Лично же Таня убедилась в этом, едва не расколотив о купол свой контрабас.
Увернувшийся купидончик заливался звонким смехом у нее над головой.
Наконец Кузя Тузиков изловчился и, поймав упитанного
младенца, только что увернувшегося от Кати Лотковой, небрежно сунул его под
мышку. Разгневанный купидончик заверещал, как поросенок, выдернул из колчана
стрелу и, не трудясь даже наложить ее на тетиву, воткнул Тузикову в бедро. Кузя
вскрикнул, выпустил купидона, порозовел, позеленел, снова порозовел и, точно
перезрелая груша, кувыркнулся с реактивного веника. Хорошо, что было не слишком
высоко.
К Тузикову, прихрамывая, кинулся Соловей и принялся трясти
его. С минуту Тузиков оставался неподвижен. Потом томно приоткрыл глаза и
задумчиво уставился на тренера.
– У тебя есть капитанская фуражка? –
поинтересовался он. – Я люблю почтальонов, но ты тоже симпатичный!

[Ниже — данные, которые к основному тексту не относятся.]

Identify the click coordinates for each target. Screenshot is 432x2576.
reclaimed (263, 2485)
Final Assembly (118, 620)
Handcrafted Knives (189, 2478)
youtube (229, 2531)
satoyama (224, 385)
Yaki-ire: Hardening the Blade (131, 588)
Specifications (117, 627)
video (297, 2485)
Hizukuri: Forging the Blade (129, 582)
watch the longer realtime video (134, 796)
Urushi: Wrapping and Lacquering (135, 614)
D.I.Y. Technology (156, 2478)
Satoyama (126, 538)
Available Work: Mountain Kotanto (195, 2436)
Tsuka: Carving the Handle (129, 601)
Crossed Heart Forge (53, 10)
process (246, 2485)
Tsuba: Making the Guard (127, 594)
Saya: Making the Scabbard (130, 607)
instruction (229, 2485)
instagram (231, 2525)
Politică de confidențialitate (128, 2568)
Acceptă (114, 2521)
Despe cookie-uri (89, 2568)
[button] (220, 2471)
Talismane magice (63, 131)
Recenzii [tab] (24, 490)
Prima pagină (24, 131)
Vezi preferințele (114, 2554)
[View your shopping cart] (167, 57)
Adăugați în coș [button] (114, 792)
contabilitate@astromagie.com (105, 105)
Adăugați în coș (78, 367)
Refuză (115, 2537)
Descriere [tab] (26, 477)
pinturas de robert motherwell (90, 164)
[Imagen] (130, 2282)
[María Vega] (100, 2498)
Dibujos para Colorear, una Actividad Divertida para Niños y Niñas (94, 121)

– Не-е-ет! Что вы с ним сделали? – возмущенно
завопила Рита Шито-Крыто, обстреливая амурчиков своими убийственными сглазами.
Взбешенный Соловей лично сшиб купидончика свистом и, за ухо
подтащив его к Кузе, заставил снимать любовную магию.
– Я тебе дам какие попало стрелы использовать! А ну
лечи давай! – крикнул он.
– Отпушти ухо, фулюган! – пропищал купидончик.
– Не отпущу! Так лечи!
Купидончик достал другую стрелу и ее опереньем начертил на
ноге Кузи какой-то знак. Тузиков вновь, радужно меняя цвета, опрокинулся на
песок. Минуту спустя он встал и на негнущихся ногах направился к реактивному
венику.
– Парень, ты в порядке? – крикнул ему Соловей.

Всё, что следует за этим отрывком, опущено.